Building off of the success of the Black Digital History event this spring, the McGillicuddy Humanities Center will be continuing their DH Pop In series throughout the year to show the potential and accessibility of the digital humanities for research and classroom use. Spearheaded by the MHC’s Humanities Specialist Karen Sieber, each event will showcase a different tool or digital project, and teach users how to use similar methods in their own research or creative work, including mapping, textual analysis and digital exhibits.
The next DH Pop In will be Tuesday, August 18, at 1PM. Sieber will show virtual attendees how to build quick, easy, free interactive maps and guided tours using the tools StoryMapJS, GoogleMaps and Clio. No experience is necessary.
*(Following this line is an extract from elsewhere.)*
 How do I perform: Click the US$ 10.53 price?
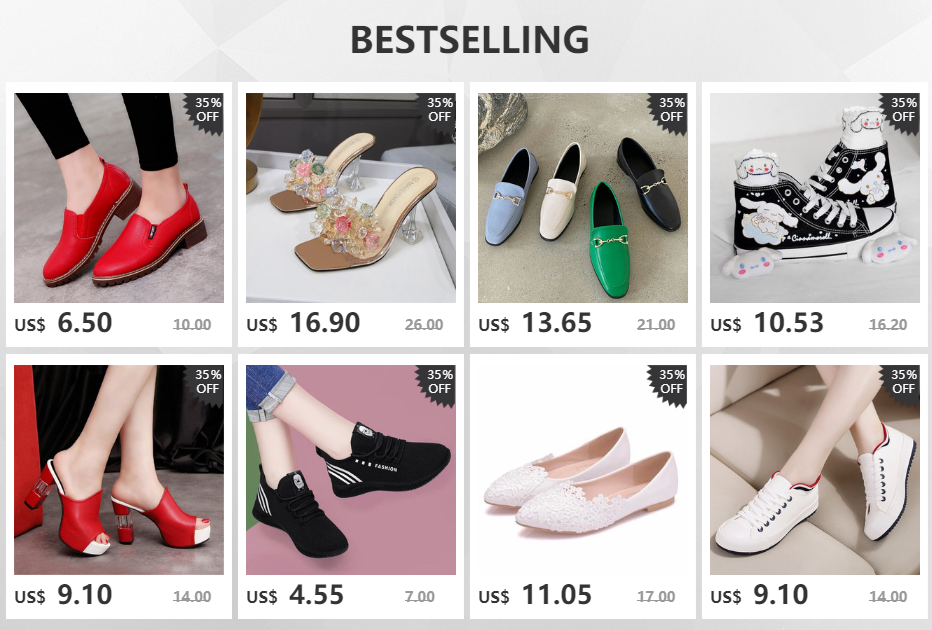767,323
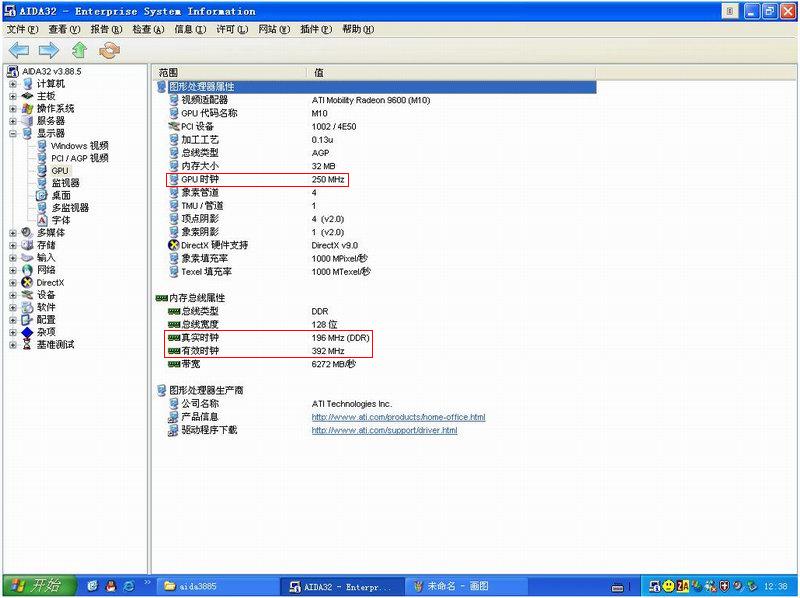Image resolution: width=800 pixels, height=598 pixels.
Task: Select the 字体 (Fonts) tree item
Action: pos(60,220)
Possibly uses include building interactive maps to help students make sense of jam-packed survey classes, harnessing the power of maps to organize research notes, and breaking down big ideas spatially for a general audience. These tools also allow for collaborative remote work for classrooms meeting virtually.
Email email@example.com to get the link to register for the DH Pop In.
Sieber’s own digital humanities work has received national attention in recent years. The site Digital Loray (www.digitalloray.org) received the National Humanities Alliance’s “Humanities For All” award. The map, timeline and digital archive on the race riots of 1919 that she built (www.visualizingtheredsummer.com) is used in classrooms around the country and has reached hundreds of thousands of users.